What is asked =>
Turn the listing below, from its first line through the line containing "Top (344, 1157)", into a JSON array of strings with one string per line, omitting any blank lines.

>> BEGIN Dataset content

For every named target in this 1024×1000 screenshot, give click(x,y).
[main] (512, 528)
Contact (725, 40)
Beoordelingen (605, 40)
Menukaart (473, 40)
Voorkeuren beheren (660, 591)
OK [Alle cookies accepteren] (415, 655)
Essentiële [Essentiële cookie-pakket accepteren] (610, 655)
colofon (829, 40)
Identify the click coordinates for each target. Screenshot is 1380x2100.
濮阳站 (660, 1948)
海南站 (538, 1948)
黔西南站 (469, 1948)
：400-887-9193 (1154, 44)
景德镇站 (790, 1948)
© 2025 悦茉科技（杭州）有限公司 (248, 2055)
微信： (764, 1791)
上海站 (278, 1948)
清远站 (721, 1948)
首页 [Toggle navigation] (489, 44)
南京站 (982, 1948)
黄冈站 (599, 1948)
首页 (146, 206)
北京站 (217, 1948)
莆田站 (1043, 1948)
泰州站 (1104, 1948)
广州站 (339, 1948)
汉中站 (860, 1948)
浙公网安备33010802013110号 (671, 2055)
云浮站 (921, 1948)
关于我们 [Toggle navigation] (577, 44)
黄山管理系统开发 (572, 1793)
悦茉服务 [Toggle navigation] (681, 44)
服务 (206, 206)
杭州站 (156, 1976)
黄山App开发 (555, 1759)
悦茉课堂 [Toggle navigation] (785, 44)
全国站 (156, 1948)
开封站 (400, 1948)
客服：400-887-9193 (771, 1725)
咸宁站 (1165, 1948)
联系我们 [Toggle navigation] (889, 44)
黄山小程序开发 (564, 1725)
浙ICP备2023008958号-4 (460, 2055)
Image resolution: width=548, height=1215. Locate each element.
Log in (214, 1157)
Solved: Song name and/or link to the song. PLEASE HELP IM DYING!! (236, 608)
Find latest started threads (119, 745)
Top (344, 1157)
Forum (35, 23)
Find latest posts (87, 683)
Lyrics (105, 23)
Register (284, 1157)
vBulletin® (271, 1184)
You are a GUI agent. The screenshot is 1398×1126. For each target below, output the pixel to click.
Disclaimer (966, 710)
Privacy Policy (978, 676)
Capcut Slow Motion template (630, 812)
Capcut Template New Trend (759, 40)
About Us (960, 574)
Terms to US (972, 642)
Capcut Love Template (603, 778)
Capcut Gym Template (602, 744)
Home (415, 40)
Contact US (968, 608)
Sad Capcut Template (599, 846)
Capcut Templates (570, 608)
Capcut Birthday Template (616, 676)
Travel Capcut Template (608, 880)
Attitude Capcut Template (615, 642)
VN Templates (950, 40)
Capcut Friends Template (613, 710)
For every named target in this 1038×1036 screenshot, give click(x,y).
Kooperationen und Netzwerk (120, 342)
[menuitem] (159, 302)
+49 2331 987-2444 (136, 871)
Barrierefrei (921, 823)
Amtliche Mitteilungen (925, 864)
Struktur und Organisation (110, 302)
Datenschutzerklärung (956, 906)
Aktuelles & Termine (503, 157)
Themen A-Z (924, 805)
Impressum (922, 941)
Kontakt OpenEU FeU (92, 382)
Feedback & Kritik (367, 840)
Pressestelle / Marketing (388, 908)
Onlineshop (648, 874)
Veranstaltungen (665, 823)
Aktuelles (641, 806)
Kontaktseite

>> END Dataset content

Task result =>
[
  "For every named target in this 1024×1000 screenshot, give click(x,y).",
  "[main] (512, 528)",
  "Contact (725, 40)",
  "Beoordelingen (605, 40)",
  "Menukaart (473, 40)",
  "Voorkeuren beheren (660, 591)",
  "OK [Alle cookies accepteren] (415, 655)",
  "Essentiële [Essentiële cookie-pakket accepteren] (610, 655)",
  "colofon (829, 40)",
  "Identify the click coordinates for each target. Screenshot is 1380x2100.",
  "濮阳站 (660, 1948)",
  "海南站 (538, 1948)",
  "黔西南站 (469, 1948)",
  "：400-887-9193 (1154, 44)",
  "景德镇站 (790, 1948)",
  "© 2025 悦茉科技（杭州）有限公司 (248, 2055)",
  "微信： (764, 1791)",
  "上海站 (278, 1948)",
  "清远站 (721, 1948)",
  "首页 [Toggle navigation] (489, 44)",
  "南京站 (982, 1948)",
  "黄冈站 (599, 1948)",
  "首页 (146, 206)",
  "北京站 (217, 1948)",
  "莆田站 (1043, 1948)",
  "泰州站 (1104, 1948)",
  "广州站 (339, 1948)",
  "汉中站 (860, 1948)",
  "浙公网安备33010802013110号 (671, 2055)",
  "云浮站 (921, 1948)",
  "关于我们 [Toggle navigation] (577, 44)",
  "黄山管理系统开发 (572, 1793)",
  "悦茉服务 [Toggle navigation] (681, 44)",
  "服务 (206, 206)",
  "杭州站 (156, 1976)",
  "黄山App开发 (555, 1759)",
  "悦茉课堂 [Toggle navigation] (785, 44)",
  "全国站 (156, 1948)",
  "开封站 (400, 1948)",
  "客服：400-887-9193 (771, 1725)",
  "咸宁站 (1165, 1948)",
  "联系我们 [Toggle navigation] (889, 44)",
  "黄山小程序开发 (564, 1725)",
  "浙ICP备2023008958号-4 (460, 2055)",
  "Image resolution: width=548, height=1215. Locate each element.",
  "Log in (214, 1157)",
  "Solved: Song name and/or link to the song. PLEASE HELP IM DYING!! (236, 608)",
  "Find latest started threads (119, 745)",
  "Top (344, 1157)"
]